Something’s been eating at me for about---oh--twenty-three years now.  A few close friends and family know, but it’s something I haven’t shared with too many people.  I sit here now with my blinking cursor judging me, wondering if I’m brave enough to type it out.  Here goes nothing.

I never technically graduated from college. 

Yikes.  It doesn’t look any better on my screen than I thought it would.  The worst part is, I’ve led people to believe that I had my degree for over two decades now, because it was so very close to the truth. 

Just three credits away.

One teeny-tiny statistics class standing between me and that coveted scroll of parchment.  (Are diplomas even printed on parchment?  I wouldn’t know.  I don’t have one.  I digress.)

Now that it’s out there, let me explain. 

My last semester of college, I was taking that dreaded Statistics 115 class that I’d stupidly put off for four (or five, if we’re being brutally honest) years. I chose to take it pass/fail, which means I needed to get a C or better to earn the credits.  A funny thing happened on the way to graduation; I got a paying job.  In broadcasting.  I was hired off the floor of the college television studio at Bowling Green State University to anchor sports at the NBC affiliate in nearby Toledo, Ohio.  I made one-hundred dollars a broadcast.  In other words, I was rich!  In those days, I could stretch a twenty-dollar bill for two weeks, if I lived off the dollar menu at fast food restaurants and the local Chinese joint.  White rice tastes pretty good with Hot and Sour soup ladled over it.  All that deliciousness for just $1.98! 

I digress. It’s a habit.    

I let the statistics class slide, and earned a D.  Not my proudest moment, I assure you.  It got so much worse though, when I found out that I wouldn’t get credit for the class, but I figured I’d find the time to circle back and cross that T after I’d settled into my career more comfortably. 

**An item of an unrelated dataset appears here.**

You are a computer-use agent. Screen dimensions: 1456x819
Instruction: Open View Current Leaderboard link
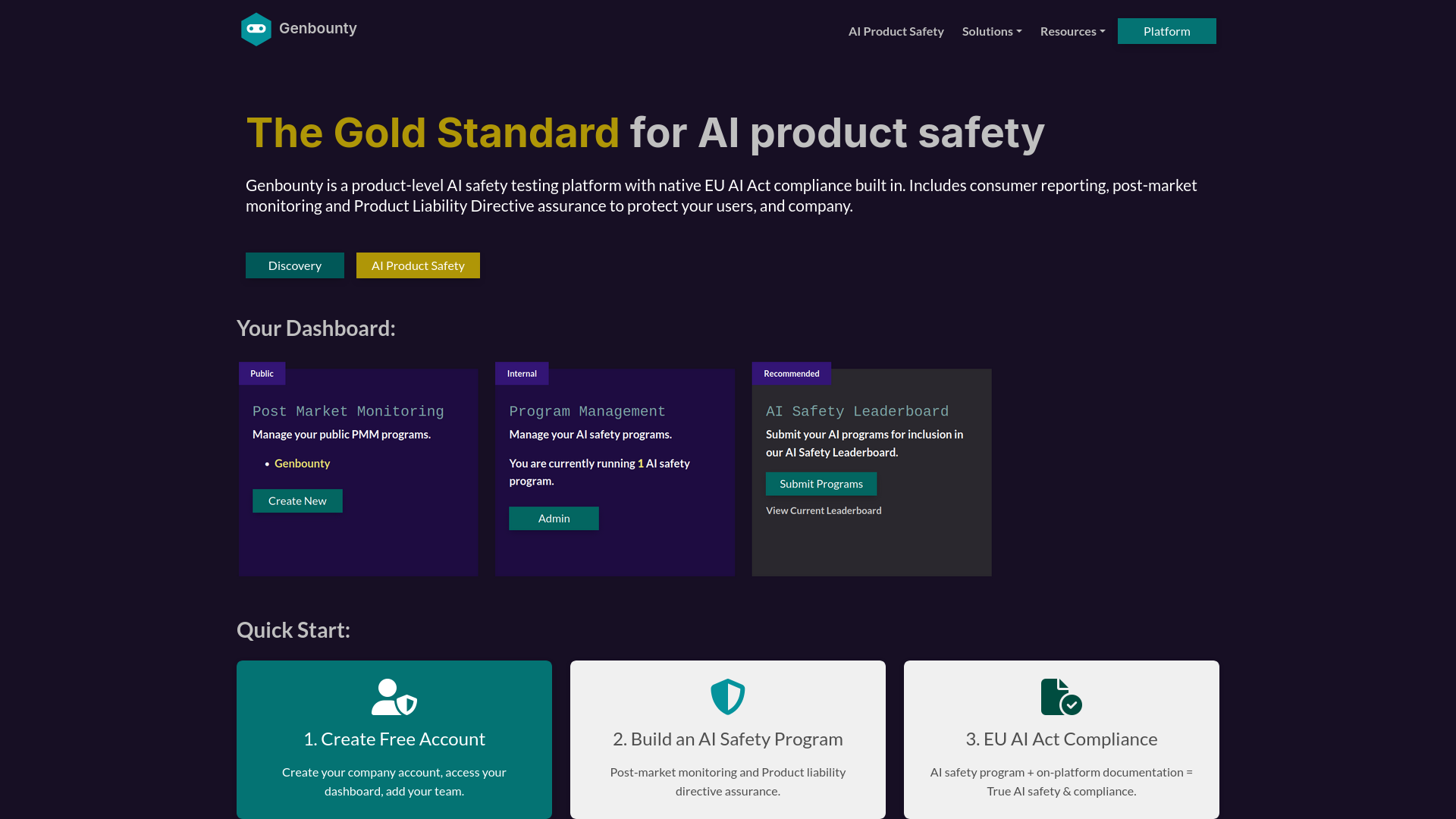click(x=824, y=510)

It became sort of a joke in my family.  My dad suggested that in lieu of using the word “graduated,” I tell people that I “finished up” at Bowling Green.  Over the years, I just became comfortable with the fact that it wasn’t going to happen for me.  I even told those closest to me that I kind of liked the fact that I’d done so well in life without a degree.  I wore it like a badge of honor.  Now in my forties and several jobs, a marriage, two kids, half a dozen moves, and two published novels later, I'm reconsidering the idea.  

Maybe one of these years, I’ll begin again, attempting what I hope will be my final stab at Statistics 1150.  (They've since added the zero to it, which makes me uncomfortable.  Does that mean it’s harder?!)  If the opportunity presents itself, I’ll finally be able to say I’m a graduate of Bowling Green State University, with a degree in Broadcast Journalism.  No asterisk needed.  I'll drive to Ohio and proudly trot myself across the stage to accept my diploma alongside a bunch of young whipper snappers, while my family cheers me on. In the meantime, I'm still ok with where life has led me so far.  The University of LIFE has been good to me, and I've certainly learned a lot.

In any case, my dirty little secret is out there, and the truth sees the light of day, after all these years.  (I feel like perhaps I should wear a scarlet number?) I'm unburdened.

Only two questions remain. 

How old is TOO old for a graduation party? 

And more importantly—does anyone know a good math tutor, just in case? 

*This blog was edited to reflect my choice to wait a little longer to take that Stats class after all.  I'd registered for this summer (2017,) but because I'm in the midst of writing my third novel, still promoting my first and planning the book tour for Seeds of Intention, there just isn't enough time.  It will happen though.  When the moment is right.  I'm grateful for all of the support I've gotten from family and friends.